## start Supplied information
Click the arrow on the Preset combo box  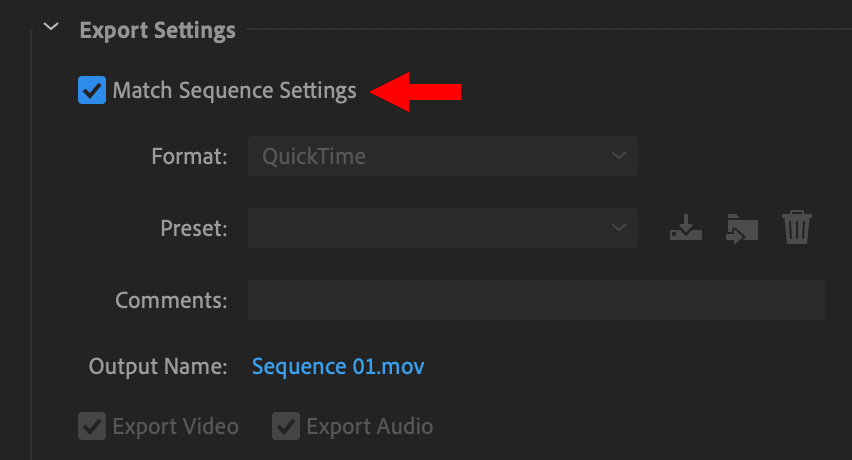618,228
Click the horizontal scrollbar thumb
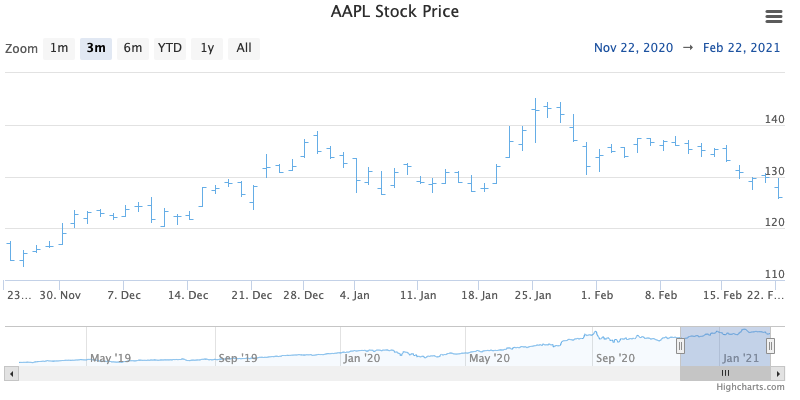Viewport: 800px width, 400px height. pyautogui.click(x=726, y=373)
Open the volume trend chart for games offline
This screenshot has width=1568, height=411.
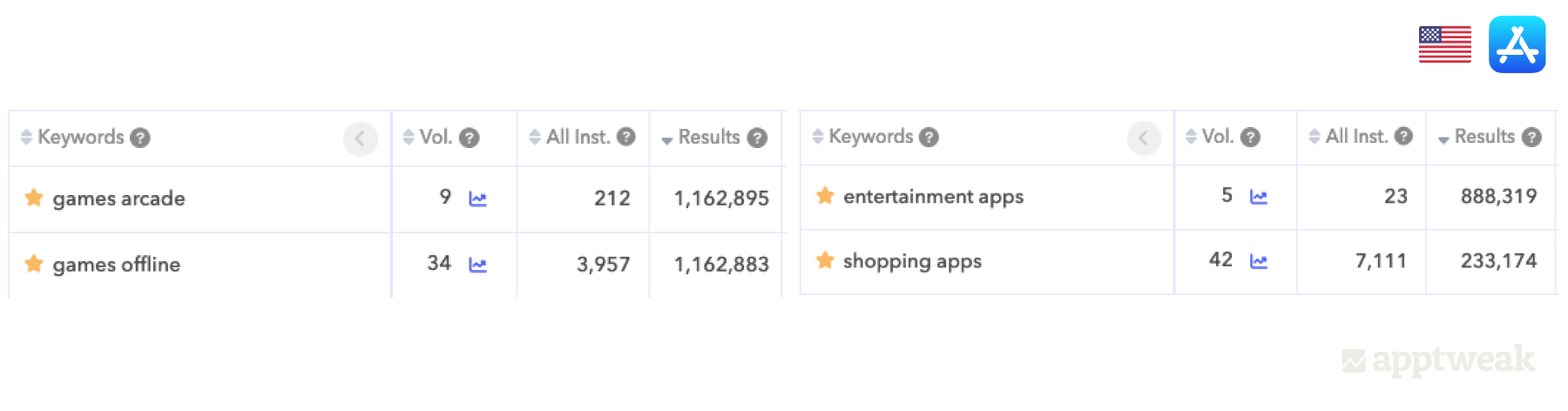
## end Supplied information
Return the lines of the entries word for word, starting at the line containing "Open the volume trend chart for games offline" and ending at the final line of the entries. Leave the pictures out.

## Written reply
Open the volume trend chart for games offline
This screenshot has width=1568, height=411.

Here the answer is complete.